Does Hypocaloric feeding impact the outcome of critically Ill with increased BMI?


Obesity represents a daunting problem for critical care providers, both in the increasing volume of patients with this condition and in the complexity of issues faced. In modern critical care, the paradigm of ‘’therapeutic nutrition” is replacing ‘’traditional support’’ in nutrition and outcome research in obese critically ill patients suggests a link between hypocaloric feeding and mortality. This study aims to investigate the relationship between hypocaloric feeding and early weaning and mortality of critically ill patient with increased BMI.


A prospective observational study was conducted in a multicentric critical care unit (CCU) in a tertiary care hospital from January to December 2014. The sample was limited to patient who remind in CCU at least 3 days on enteral feeding. Data including demographics, body mass index (BMI) >25, baseline nutritional status using subjective global assessment (SGA), severity of illness (ie, Acute Physiology and Chronic Health Evaluation (APACHE II) score), nutrition delivery, and outcomes were recorded. Statistical analysis using fisher’s exact test, chi square test, and Pearson correlation were performed using SPSS 11.0 version.


Out of 136 patients, comprising of 70.5% males and 29.5% females, aged 57.6±14.8 were classified as 53% overweight, 44% obese, and 3% morbidly obese according to BMI. On admission, the mean Glasgow Coma Scale and APACHE II score were 9±4.943, 22±8.46 respectively.

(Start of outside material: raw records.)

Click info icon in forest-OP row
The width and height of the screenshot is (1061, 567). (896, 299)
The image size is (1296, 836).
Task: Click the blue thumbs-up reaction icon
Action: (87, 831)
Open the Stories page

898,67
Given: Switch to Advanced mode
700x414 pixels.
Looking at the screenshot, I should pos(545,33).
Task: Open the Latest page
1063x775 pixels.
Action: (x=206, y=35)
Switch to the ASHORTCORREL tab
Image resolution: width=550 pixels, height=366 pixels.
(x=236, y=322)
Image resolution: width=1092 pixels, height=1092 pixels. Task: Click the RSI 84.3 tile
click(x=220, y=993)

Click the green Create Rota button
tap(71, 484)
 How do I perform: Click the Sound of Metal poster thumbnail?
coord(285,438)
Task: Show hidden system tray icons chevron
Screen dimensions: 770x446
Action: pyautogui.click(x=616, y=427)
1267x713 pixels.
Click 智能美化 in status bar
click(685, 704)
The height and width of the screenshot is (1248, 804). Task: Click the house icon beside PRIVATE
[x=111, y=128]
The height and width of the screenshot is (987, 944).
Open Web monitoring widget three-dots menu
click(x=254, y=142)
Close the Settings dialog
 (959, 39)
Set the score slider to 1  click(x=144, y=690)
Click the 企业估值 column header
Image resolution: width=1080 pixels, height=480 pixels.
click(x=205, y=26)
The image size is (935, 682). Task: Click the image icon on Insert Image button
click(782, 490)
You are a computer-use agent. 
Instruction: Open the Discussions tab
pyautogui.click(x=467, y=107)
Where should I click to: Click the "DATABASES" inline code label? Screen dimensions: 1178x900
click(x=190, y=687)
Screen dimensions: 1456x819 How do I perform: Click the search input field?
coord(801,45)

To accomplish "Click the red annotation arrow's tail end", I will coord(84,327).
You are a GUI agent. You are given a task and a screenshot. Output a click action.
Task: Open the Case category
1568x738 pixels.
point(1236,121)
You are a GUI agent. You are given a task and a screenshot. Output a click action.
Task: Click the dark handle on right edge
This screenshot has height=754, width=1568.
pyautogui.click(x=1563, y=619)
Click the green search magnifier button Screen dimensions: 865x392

Medical diagnostic classification revealed 29% had respiratory failure, 9% renal, 10% cardiac, 10% sepsis, 5% sleep apnea and 37% others. The mean energy and protein delivered was 1223±273 and 50.5±13.42 respectively, derived a positive correlation with average CCU (10.5±7.52) and hospital length of stay (16.9±11.85), which was statistically significant (p < 0.005). Average nutrition delivery had a strong positive correlation with length of mechanical ventilation (p<0.05), stating the impact of hypocaloric feeding on early weaning process.


These data suggest that hypocaloric regimens can be considered specific to obese critically-ill patients, although the complications related to co morbidities in these patients may require other therapeutic possibilities to be considered, with specific nutrients.